New Method Developed to Improve Robot Performance in Helping Patients
Robots are becoming an increasingly important part of human care, according to researchers based in Japan. To help improve the safety and efficacy of robotic care, the scientists have developed a control method that could help them better replicate human movement when lifting and moving a patient.
“In recent years, shortage of caregivers has become a serious social problem as the result of a falling birth rate and an aging population,” said researcher Changan Jiang, assistant professor of mechanical engineering at Ritsumeikan University, according to the German news agency.
According to the Phys.org website, the researchers have developed a method to control the movement of a nursing care robot's arm that doesn't produce the harmful movements or frictions usually produced by traditional robots' arms.
"Instead of compensating the friction, the new arm utilizes static friction that could reduce the patients' suffering when moved on their beds", the website reported.
In a related context, a team of researchers at the University of South California has developed a new technique that teaches robots different skills by competing with humans.
"This is the first robot learning effort using adversarial human users," said Stefanos Nikolaidis, a computer science researcher.
"Picture it like playing a sport: if you're playing tennis with someone who always lets you win, you won't get better.

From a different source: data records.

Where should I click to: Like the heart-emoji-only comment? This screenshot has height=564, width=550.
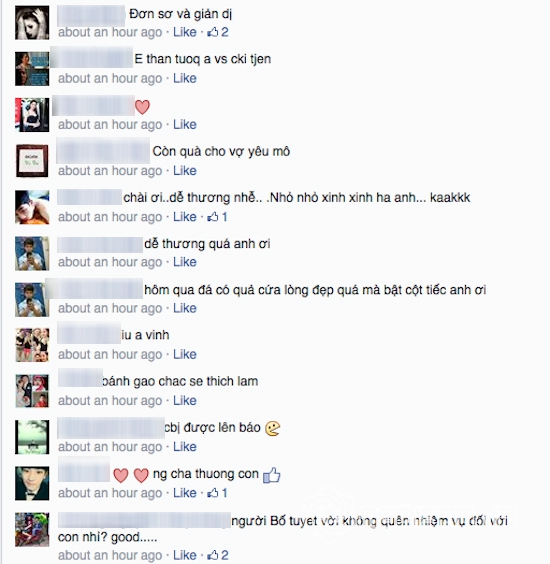185,124
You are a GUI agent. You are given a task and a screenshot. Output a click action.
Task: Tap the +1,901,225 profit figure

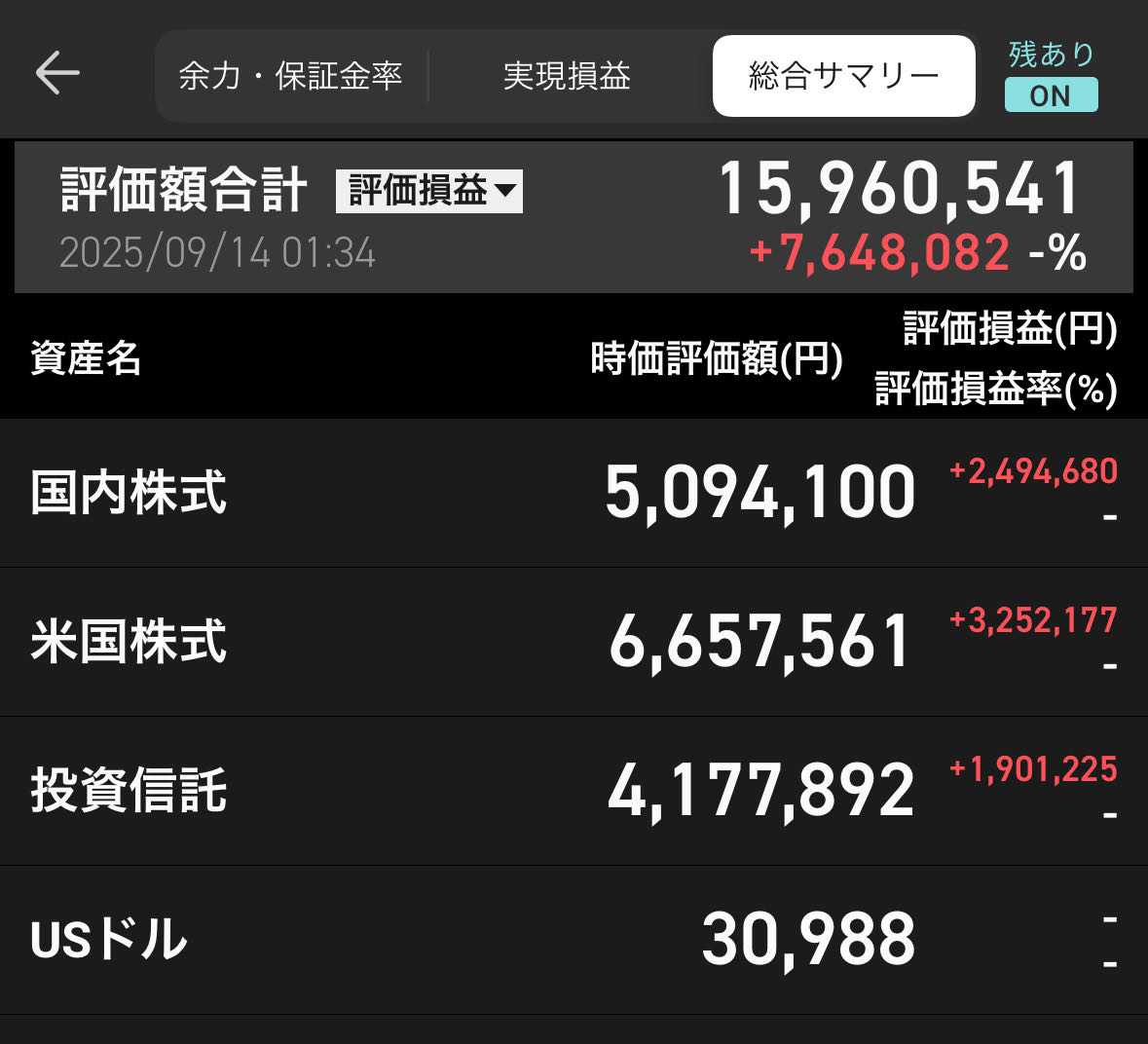(x=1033, y=770)
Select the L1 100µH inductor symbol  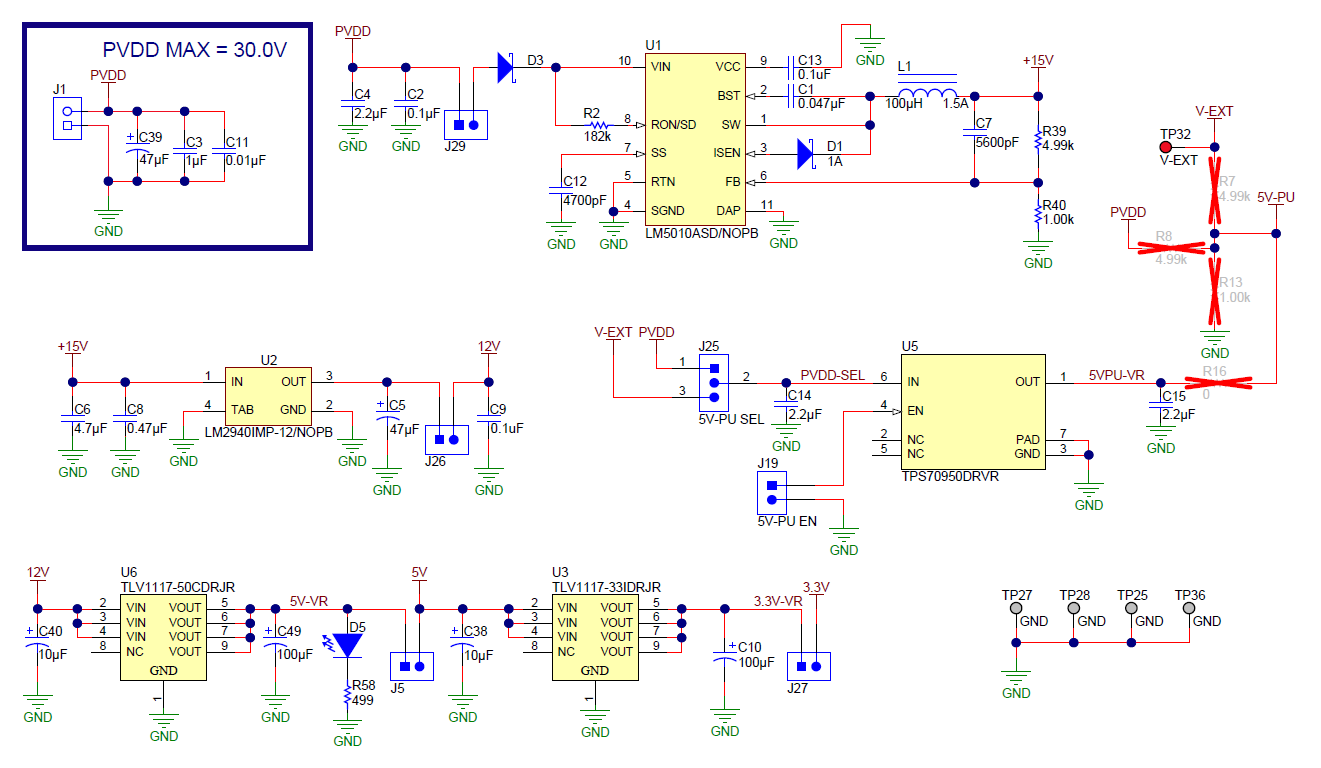(x=926, y=94)
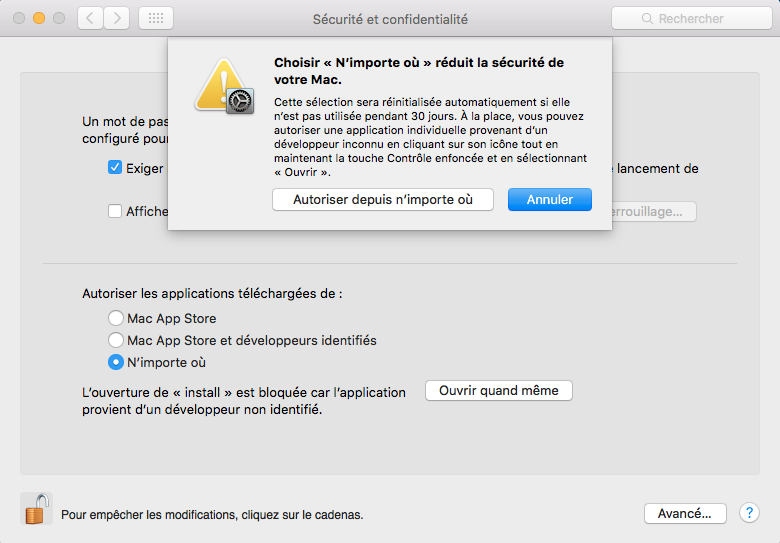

Same with robots: If we want them to learn a manipulation task, such as grasping, so they can help people, we need to challenge them," he added.
In his experiment, Nikolaidis used reinforcement learning, a technique in which artificial intelligence programs "learn" from repeated experimentation.
During the study, the researchers found that involving a human factor in teaching the AI system could help the robot acquire further skills by watching a human being completing his task. The experiment went something like this: the robot attempts to grasp an object, while the human observes the simulated robot's grasp. If the grasp is successful, the human tries to snatch the object from the robot's grasp.